The state credit supplements a federal tax credit available under the Energy Policy Act of 2005 that covers 30 percent of the cost for installing an alternative fuels system, up to $30,000.
"In most cases, they would be installing new blender pumps or retrofitting an existing pump,” Clark said.
Gilbarco is one company that supplies pumps that meet pilot program regulations and has served as a reference on logistics and pricing. Gilbarco pumps can cost as much $25,000 with additions like flex-fuel options and credit card readers, David Zumbaugh, area sales manager for Gilbarco, said.
In addition, the ability to store high concentrations of pure ethanol may require some retailers to replace their current tanks with new tanks capable of containing the high alcohol fuel, which is corrosive.
Once pumps are installed, one concern is that, either by consumer or mechanical error, a higher-than-federally-sanctioned blend of ethanol ends up in a standard vehicle’s tank.
“Blender pumps must address the hose issue,” Hayes said. “There will be no nozzle sharing with blends over 10 percent.”

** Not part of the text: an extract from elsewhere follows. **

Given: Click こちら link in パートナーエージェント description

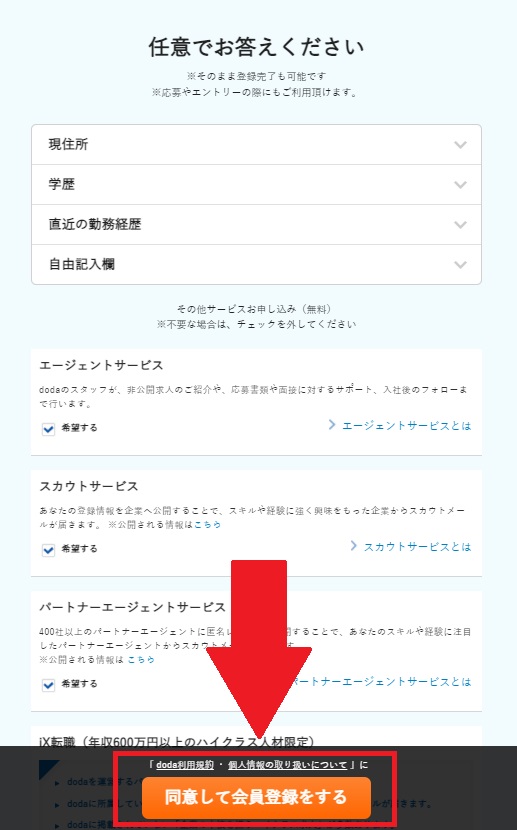Looking at the screenshot, I should 141,660.
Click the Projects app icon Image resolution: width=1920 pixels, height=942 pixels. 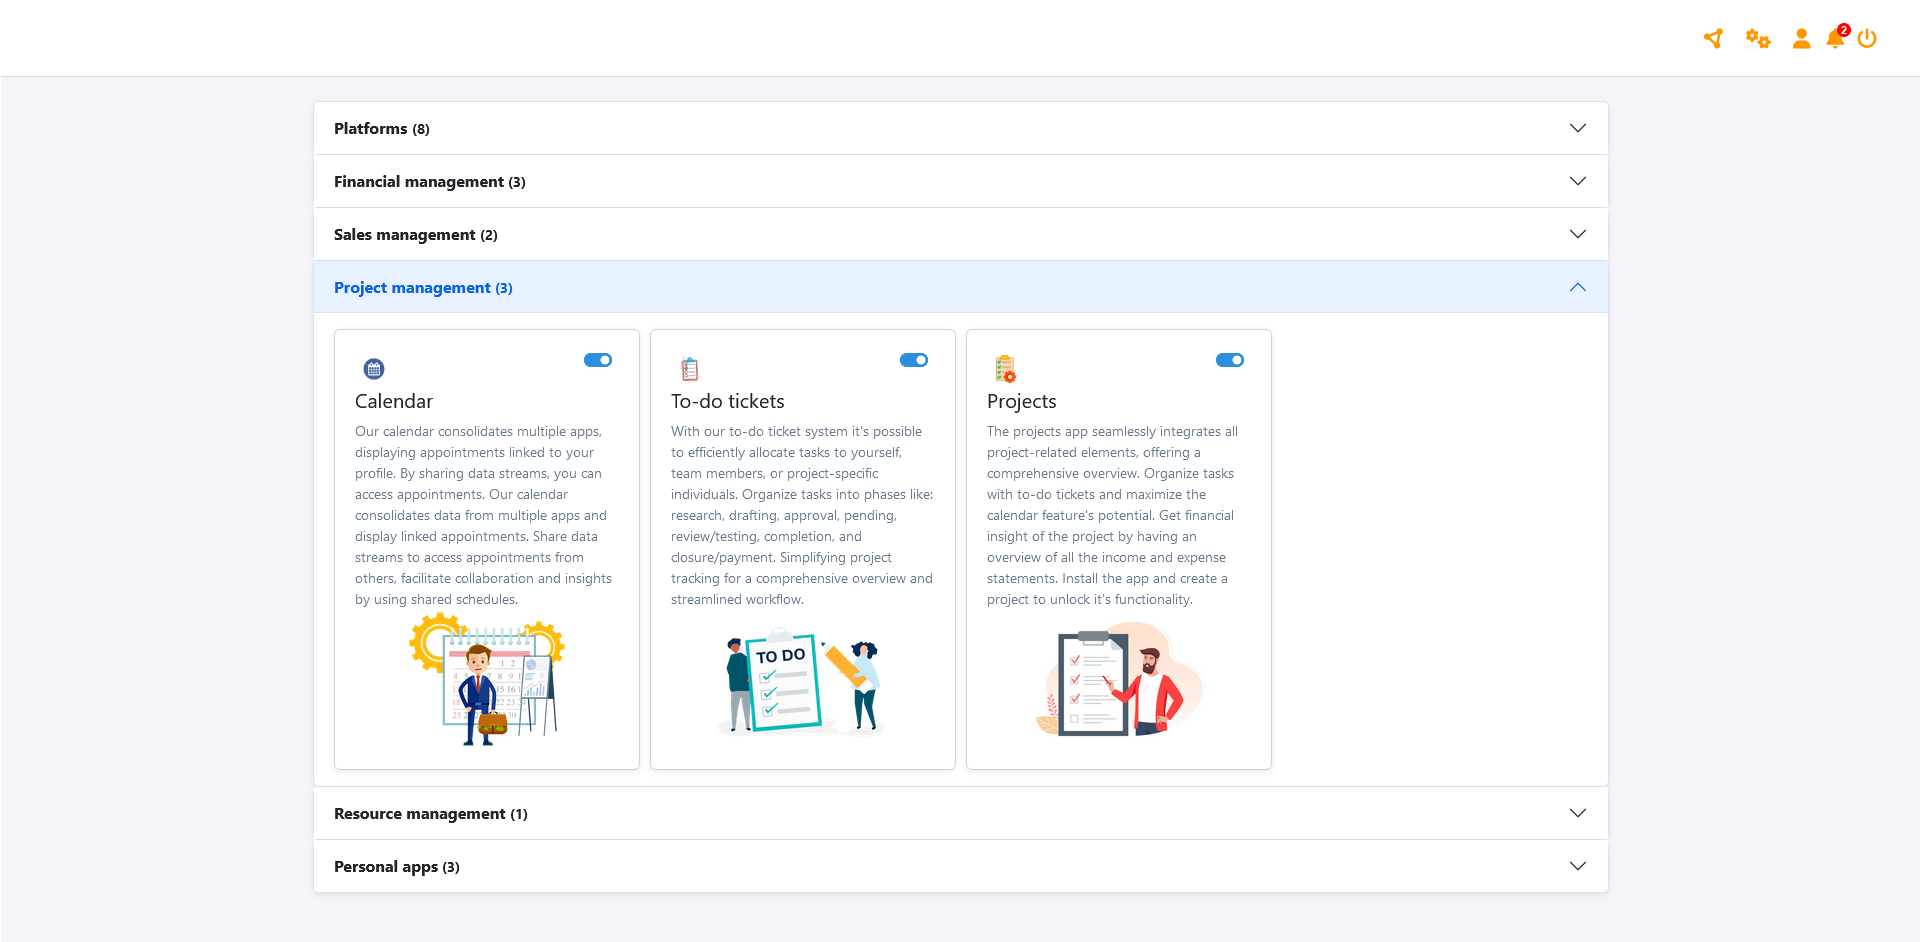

Another issue Hayes will be paying close attention to is the actual blend ratios. While pumps equipped to blend regular and premium do so at a 50/50 ratio, ethanol blender pumps blend at varying consistencies.
“The dispenser has to blend much richer on one side and leaner on the other if the ratios are going to be adequate,” Hayes said.
For drivers inexperienced with ethanol, labeling is vital.
“That is why we work with the Ethanol Promotion and Information Council – so that everything about the blends and the pump is well labeled,” Lewis said.
MFA Oil, which owns 76 Break Time convenience stores throughout mid-Missouri, has had E85 pumps installed in stations since 2003. Still, Katelyn Schenewerk, who has worked previously as a cashier at a Columbia Break Time gas station, had customers accidentally filling their standard vehicles with E85.
“It’s not pretty,” Schenewerk said. “The car has to be towed.”
Establishment of blender pump guidelines and the subsequent revenue loss for Missouri wholesalers does not seem to be a concern for companies like Fuel Marketing Corp. Besides the fact that it already passes along the blender's credit to certain retailers, the credit is insignificant compared to profits from its more lucrative operations, Erik Montgomery, a member of Fuel Marketing's operations team, said.
“I don’t have a preference either way,” Montgomery said.
When asked if the blender pump program had a successful future considering current economic fuel trends, Hayes remained hesitant to predict the future.
“We are being encouraged to allow this to happen ‘cause (Corn Growers) have a big belief that this will help their industry,” Hayes said.
While Clark emphasized that the program would provide more options for consumers, he did not deny the program’s ability to help the ethanol industry.
“It definitely is a way to try to move the extra volume of ethanol,” Clark said.
Official blender pump guidelines will not make blender pump installation mandatory for all Missouri retailers. For those who find the price too high or infrastructure replacement too much of a burden, participation is voluntary.
“It definitely will always remain the retailer’s choice,” Clark said.